Surdna Foundation Releases Community-Engaged Design Video

In Surdna’s newly released video, architects, designers and urban planners speak about the critical role of community-engaged design in creating just and equitable communities. Defined as a practice that positions historically marginalized people at the center of a decision-making processes about the built environment, the Surdna Foundation invests in the community-engaged design field in keeping with our commitment to social justice.

As the Trump Administration proposes a massive infrastructure overhaul, the professionals highlighted in this short video discuss the ethical responsibility of designers to reject development strategies that privilege cars over people, speed of construction over quality, and ultimately profit over social good.  Theresa Hwang, Executive Director of Department of Places, specifically asks designers “to think about how [they] can start dismantling methods of oppression that are physically manifested in where people live, work and play.”

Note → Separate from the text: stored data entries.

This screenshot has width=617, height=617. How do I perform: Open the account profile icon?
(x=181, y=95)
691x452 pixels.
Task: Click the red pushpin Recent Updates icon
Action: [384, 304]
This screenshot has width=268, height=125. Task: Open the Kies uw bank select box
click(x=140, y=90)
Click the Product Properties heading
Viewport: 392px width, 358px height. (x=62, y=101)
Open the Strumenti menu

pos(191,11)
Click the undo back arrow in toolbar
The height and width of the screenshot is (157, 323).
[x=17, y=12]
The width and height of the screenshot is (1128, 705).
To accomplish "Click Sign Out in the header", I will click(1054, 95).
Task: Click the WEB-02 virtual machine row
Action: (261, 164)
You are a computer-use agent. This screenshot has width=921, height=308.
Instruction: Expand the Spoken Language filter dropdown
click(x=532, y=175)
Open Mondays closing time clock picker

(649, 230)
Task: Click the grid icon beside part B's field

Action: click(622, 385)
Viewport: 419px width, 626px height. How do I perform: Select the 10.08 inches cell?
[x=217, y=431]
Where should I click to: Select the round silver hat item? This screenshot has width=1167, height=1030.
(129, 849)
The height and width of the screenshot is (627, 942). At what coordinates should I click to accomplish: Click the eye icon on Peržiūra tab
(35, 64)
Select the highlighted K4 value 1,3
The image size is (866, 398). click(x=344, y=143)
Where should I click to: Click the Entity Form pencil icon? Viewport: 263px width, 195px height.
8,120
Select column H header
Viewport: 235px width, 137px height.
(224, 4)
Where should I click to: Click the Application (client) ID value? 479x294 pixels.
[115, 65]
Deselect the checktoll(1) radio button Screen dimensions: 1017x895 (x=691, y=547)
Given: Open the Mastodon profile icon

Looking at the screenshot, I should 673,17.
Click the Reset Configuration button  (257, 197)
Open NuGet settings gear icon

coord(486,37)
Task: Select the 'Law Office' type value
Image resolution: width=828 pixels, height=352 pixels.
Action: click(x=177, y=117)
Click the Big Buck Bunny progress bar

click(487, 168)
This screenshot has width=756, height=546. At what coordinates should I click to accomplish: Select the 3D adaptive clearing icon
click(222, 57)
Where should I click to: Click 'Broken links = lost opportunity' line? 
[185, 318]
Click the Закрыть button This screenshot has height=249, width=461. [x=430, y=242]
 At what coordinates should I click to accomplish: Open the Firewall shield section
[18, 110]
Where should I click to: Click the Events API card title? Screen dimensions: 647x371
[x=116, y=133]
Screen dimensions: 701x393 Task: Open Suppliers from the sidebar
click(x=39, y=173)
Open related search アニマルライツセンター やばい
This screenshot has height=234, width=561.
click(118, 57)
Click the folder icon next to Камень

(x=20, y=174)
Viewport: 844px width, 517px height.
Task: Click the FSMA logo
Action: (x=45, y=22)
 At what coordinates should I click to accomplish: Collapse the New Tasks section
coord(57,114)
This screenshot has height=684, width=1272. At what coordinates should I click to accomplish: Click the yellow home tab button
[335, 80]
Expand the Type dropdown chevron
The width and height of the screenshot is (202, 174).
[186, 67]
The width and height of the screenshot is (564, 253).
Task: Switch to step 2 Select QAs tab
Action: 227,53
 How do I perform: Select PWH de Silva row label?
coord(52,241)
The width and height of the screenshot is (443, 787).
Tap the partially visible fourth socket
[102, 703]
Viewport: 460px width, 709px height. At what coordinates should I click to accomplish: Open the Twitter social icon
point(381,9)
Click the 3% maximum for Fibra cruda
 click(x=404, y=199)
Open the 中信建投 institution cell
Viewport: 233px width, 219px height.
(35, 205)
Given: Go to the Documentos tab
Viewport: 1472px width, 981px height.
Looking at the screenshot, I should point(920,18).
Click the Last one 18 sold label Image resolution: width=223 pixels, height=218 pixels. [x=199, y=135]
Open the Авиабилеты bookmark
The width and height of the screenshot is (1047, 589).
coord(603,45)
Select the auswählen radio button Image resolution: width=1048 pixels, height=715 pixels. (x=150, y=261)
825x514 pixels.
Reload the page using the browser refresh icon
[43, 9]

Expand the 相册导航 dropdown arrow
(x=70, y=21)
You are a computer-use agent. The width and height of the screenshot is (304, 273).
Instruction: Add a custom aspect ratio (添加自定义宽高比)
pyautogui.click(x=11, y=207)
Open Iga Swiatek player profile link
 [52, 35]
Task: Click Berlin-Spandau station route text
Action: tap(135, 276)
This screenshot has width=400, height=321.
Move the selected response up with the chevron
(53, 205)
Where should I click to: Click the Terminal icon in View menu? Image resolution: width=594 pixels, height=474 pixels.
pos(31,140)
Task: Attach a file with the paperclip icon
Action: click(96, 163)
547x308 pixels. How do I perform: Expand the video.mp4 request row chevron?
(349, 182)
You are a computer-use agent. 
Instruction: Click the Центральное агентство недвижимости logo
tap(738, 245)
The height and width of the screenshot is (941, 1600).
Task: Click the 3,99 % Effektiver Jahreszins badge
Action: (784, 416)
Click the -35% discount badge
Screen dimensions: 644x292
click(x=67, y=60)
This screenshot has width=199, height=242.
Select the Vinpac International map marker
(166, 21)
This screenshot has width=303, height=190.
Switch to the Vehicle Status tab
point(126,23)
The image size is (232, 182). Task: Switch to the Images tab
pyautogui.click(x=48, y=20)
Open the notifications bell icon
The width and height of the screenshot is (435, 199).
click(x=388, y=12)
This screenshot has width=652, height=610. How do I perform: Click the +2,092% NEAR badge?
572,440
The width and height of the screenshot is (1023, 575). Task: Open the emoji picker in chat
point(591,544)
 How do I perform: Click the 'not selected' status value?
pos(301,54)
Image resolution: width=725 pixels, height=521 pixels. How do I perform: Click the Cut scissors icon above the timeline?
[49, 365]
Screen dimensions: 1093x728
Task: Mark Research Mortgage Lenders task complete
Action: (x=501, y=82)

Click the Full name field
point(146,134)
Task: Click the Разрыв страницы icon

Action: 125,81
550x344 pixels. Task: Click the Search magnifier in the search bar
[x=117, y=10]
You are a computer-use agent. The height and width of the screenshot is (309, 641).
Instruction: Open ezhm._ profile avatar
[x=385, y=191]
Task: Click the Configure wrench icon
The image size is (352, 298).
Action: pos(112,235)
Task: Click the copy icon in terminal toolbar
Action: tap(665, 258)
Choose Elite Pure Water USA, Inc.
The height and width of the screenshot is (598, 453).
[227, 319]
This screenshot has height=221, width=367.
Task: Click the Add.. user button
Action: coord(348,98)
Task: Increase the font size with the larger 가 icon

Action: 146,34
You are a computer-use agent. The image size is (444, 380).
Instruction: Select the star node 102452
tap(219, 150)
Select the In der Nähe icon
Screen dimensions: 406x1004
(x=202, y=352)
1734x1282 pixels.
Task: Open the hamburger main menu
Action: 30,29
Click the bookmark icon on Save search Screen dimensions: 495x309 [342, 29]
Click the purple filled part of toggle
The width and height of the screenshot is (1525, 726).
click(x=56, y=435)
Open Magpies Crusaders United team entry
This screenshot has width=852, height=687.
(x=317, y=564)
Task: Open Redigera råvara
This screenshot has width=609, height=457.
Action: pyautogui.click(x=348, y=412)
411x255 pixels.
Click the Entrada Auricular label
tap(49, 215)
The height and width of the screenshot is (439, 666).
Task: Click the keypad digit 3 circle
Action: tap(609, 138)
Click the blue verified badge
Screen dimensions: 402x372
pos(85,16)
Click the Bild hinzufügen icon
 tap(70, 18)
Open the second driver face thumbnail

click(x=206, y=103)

Bryan C. Lee, Director of Place and Civic Design at the Arts Council of New Orleans, urges design professionals to understand the histories and legacies of trauma in many communities caused by federal policies of the mid-twentieth century, like the highway act and urban renewal programs, that often sacrificed land and social networks in communities of color in service of infrastructure investment.

“If we can’t learn from those lessons and do better then we’re replicating the same bad policies with the same bad outcomes” says Sue Mobley, Director of Public Programs at the Albert & Tina Small Center for Collaborative Design.

This video highlights how community-engaged design practice, unlike most mainstream design practice, acknowledges the persistence of structural racism, inequality and other forms of oppression, and embraces a people-focused practice that aims to build equitable communities. While “architecture and design can’t single handedly disrupt systems of inequality” Liz Ogbu urges that these professions have “a role to play in showing new solutions that can begin to break down these rather tall walls of oppression.”